- Directions for this task
Exactness is required throughout. Return every record once more.

- Data provided
***

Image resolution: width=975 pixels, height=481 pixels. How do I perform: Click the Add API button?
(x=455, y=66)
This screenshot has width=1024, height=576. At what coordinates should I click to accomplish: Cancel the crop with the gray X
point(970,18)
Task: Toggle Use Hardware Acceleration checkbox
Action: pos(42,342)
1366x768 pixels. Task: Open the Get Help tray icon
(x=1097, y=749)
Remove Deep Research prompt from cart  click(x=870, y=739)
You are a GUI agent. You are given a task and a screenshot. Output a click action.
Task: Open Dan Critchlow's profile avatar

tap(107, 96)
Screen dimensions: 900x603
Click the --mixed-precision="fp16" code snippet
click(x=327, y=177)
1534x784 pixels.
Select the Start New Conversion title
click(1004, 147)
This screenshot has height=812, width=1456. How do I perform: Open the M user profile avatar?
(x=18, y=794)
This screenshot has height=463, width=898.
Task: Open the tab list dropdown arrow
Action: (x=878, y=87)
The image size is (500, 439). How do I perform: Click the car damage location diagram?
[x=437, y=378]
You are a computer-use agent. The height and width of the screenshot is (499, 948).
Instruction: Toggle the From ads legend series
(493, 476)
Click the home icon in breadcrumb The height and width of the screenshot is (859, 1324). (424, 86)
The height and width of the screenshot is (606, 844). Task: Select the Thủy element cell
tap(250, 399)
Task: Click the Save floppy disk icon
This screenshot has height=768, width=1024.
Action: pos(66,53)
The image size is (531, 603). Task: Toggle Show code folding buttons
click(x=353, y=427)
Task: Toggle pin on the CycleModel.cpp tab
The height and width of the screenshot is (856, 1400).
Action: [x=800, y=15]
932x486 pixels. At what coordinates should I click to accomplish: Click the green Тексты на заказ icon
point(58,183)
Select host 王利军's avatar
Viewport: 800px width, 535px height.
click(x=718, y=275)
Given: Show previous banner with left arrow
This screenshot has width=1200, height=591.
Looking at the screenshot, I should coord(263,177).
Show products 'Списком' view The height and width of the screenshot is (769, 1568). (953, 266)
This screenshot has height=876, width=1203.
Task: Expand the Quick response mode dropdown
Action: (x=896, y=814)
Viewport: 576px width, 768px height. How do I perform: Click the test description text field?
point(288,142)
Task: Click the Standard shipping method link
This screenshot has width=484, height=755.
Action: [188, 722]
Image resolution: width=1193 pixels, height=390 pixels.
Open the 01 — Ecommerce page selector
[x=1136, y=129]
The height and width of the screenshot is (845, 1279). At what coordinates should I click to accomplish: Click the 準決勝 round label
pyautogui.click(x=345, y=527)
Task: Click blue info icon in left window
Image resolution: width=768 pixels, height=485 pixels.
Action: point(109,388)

***

- Problem solution
Image resolution: width=975 pixels, height=481 pixels. How do I perform: Click the Add API button?
(x=455, y=66)
This screenshot has width=1024, height=576. At what coordinates should I click to accomplish: Cancel the crop with the gray X
point(970,18)
Task: Toggle Use Hardware Acceleration checkbox
Action: pos(42,342)
1366x768 pixels. Task: Open the Get Help tray icon
(x=1097, y=749)
Remove Deep Research prompt from cart  click(x=870, y=739)
You are a GUI agent. You are given a task and a screenshot. Output a click action.
Task: Open Dan Critchlow's profile avatar

tap(107, 96)
Screen dimensions: 900x603
Click the --mixed-precision="fp16" code snippet
click(x=327, y=177)
1534x784 pixels.
Select the Start New Conversion title
click(1004, 147)
This screenshot has height=812, width=1456. How do I perform: Open the M user profile avatar?
(x=18, y=794)
This screenshot has height=463, width=898.
Task: Open the tab list dropdown arrow
Action: (x=878, y=87)
The image size is (500, 439). How do I perform: Click the car damage location diagram?
[x=437, y=378]
You are a computer-use agent. The height and width of the screenshot is (499, 948).
Instruction: Toggle the From ads legend series
(493, 476)
Click the home icon in breadcrumb The height and width of the screenshot is (859, 1324). (424, 86)
The height and width of the screenshot is (606, 844). Task: Select the Thủy element cell
tap(250, 399)
Task: Click the Save floppy disk icon
This screenshot has height=768, width=1024.
Action: pos(66,53)
The image size is (531, 603). Task: Toggle Show code folding buttons
click(x=353, y=427)
Task: Toggle pin on the CycleModel.cpp tab
The height and width of the screenshot is (856, 1400).
Action: [x=800, y=15]
932x486 pixels. At what coordinates should I click to accomplish: Click the green Тексты на заказ icon
point(58,183)
Select host 王利军's avatar
Viewport: 800px width, 535px height.
click(x=718, y=275)
Given: Show previous banner with left arrow
This screenshot has width=1200, height=591.
Looking at the screenshot, I should coord(263,177).
Show products 'Списком' view The height and width of the screenshot is (769, 1568). (953, 266)
This screenshot has height=876, width=1203.
Task: Expand the Quick response mode dropdown
Action: (x=896, y=814)
Viewport: 576px width, 768px height. How do I perform: Click the test description text field?
point(288,142)
Task: Click the Standard shipping method link
This screenshot has width=484, height=755.
Action: [188, 722]
Image resolution: width=1193 pixels, height=390 pixels.
Open the 01 — Ecommerce page selector
[x=1136, y=129]
The height and width of the screenshot is (845, 1279). At what coordinates should I click to accomplish: Click the 準決勝 round label
pyautogui.click(x=345, y=527)
Task: Click blue info icon in left window
Image resolution: width=768 pixels, height=485 pixels.
Action: point(109,388)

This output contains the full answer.